## Your instructions
All lines in the material with the string "Twitter" should be listed.

--------

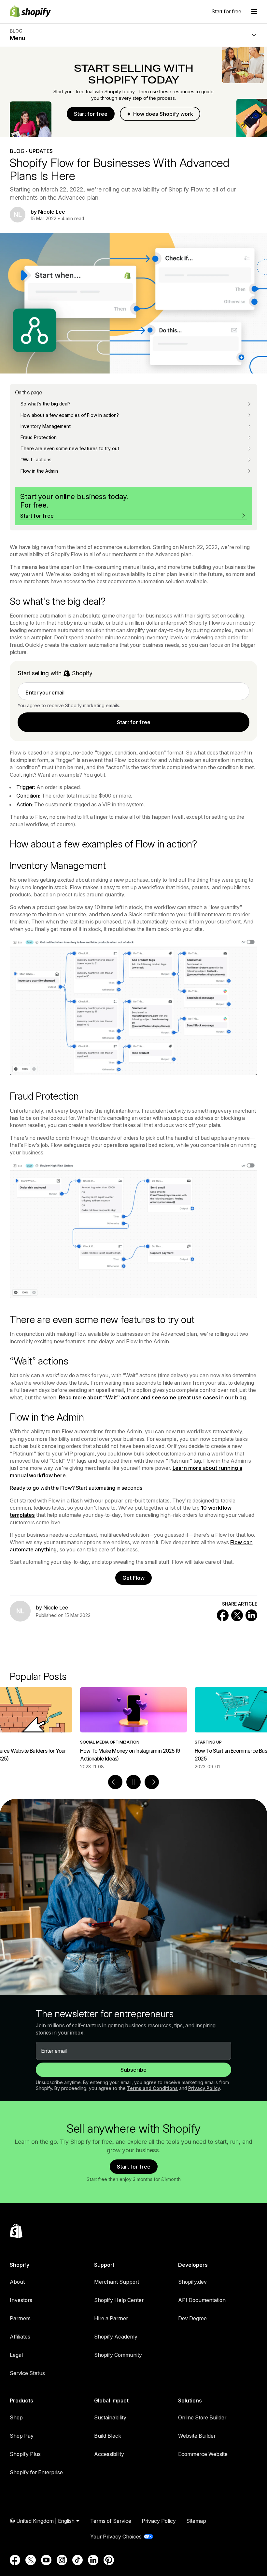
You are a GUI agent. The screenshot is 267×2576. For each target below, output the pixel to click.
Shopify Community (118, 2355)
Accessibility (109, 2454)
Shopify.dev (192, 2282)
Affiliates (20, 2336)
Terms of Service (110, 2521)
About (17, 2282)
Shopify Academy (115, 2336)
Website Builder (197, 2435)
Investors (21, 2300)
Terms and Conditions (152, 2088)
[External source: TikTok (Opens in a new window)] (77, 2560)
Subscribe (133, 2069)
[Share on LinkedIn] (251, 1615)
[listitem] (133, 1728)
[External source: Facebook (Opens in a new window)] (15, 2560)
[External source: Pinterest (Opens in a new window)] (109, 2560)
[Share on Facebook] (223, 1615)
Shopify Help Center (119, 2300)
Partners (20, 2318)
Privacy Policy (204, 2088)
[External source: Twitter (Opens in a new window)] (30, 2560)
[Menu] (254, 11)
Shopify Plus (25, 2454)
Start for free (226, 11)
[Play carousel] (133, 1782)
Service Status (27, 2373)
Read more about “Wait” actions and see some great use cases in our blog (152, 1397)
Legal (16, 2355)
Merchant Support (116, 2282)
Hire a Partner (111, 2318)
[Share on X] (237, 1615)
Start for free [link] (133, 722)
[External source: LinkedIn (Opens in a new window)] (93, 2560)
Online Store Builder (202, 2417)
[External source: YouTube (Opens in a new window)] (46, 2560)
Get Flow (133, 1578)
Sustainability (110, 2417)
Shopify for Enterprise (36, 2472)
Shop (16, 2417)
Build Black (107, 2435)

--------

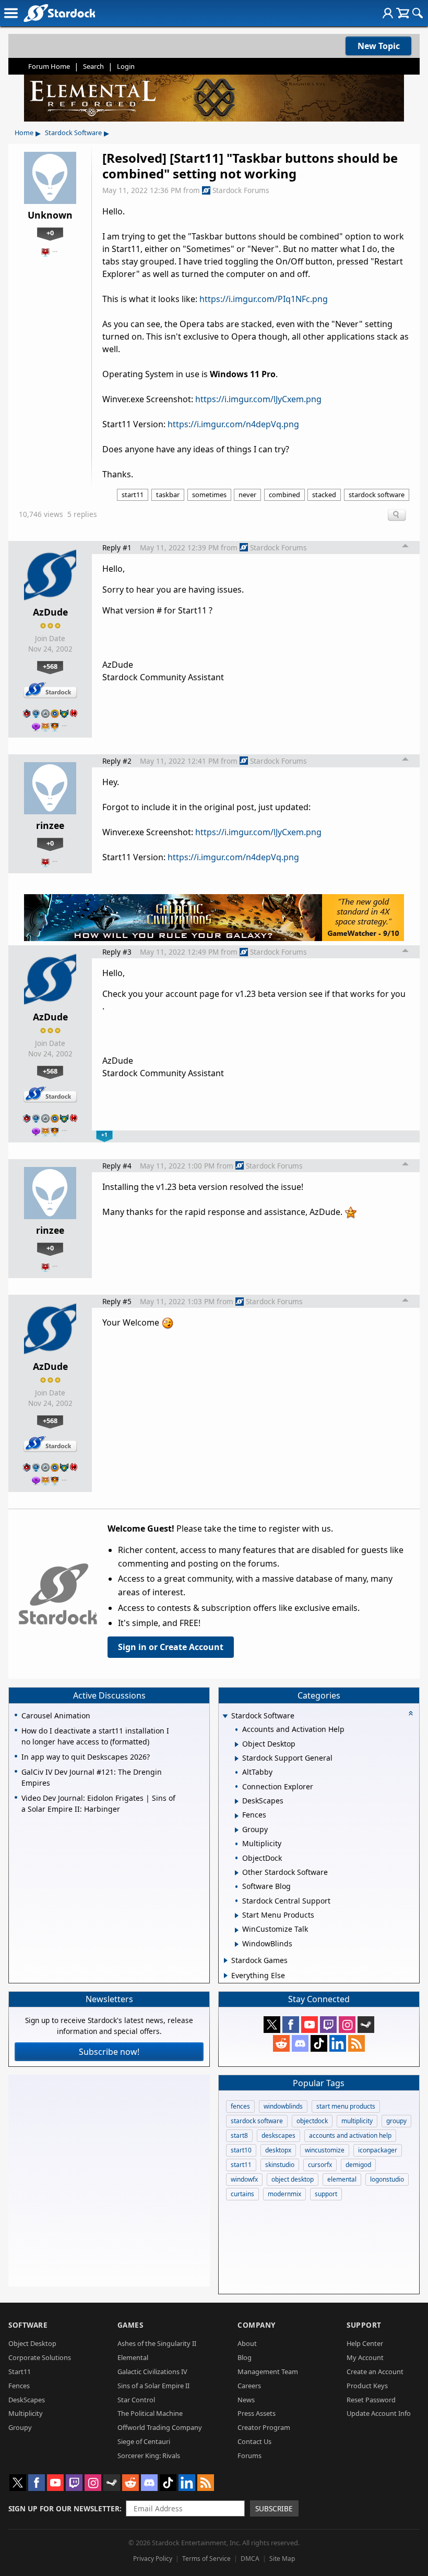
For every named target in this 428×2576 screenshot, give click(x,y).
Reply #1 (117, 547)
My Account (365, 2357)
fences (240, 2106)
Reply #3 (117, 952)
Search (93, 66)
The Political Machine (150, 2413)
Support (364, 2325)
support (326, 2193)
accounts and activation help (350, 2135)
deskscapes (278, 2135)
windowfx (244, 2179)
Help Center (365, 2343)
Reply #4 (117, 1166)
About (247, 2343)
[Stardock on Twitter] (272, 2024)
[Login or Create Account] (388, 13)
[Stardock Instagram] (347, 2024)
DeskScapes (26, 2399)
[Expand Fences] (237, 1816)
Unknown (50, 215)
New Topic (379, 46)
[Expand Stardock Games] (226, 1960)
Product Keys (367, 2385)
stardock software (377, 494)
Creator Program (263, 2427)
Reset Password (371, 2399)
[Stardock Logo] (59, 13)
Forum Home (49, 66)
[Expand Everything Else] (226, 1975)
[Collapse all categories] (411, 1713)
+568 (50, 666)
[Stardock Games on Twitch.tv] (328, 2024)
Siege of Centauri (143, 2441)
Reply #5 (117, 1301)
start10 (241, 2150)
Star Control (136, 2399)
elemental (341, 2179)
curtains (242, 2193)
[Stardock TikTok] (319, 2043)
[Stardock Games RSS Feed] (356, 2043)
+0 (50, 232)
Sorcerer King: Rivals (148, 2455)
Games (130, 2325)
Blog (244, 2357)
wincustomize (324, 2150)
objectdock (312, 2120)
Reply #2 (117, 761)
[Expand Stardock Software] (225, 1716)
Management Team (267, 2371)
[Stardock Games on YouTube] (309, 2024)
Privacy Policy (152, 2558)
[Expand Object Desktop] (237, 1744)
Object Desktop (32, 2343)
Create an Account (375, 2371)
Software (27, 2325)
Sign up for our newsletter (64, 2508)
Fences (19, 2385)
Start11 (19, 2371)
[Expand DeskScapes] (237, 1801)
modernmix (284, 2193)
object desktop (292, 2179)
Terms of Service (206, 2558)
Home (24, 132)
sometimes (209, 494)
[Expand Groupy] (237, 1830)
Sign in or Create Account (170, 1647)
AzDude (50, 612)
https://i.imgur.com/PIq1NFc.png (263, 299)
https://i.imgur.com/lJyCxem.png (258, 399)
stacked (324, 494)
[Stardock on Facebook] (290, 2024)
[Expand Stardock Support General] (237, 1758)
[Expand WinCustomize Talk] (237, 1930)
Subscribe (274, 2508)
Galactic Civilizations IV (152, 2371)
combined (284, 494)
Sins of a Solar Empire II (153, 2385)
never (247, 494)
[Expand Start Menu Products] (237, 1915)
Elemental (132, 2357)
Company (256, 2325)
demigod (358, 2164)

--------

## Response to this task
[External source: Twitter (Opens in a new window)] (30, 2560)
[Stardock on Twitter] (272, 2024)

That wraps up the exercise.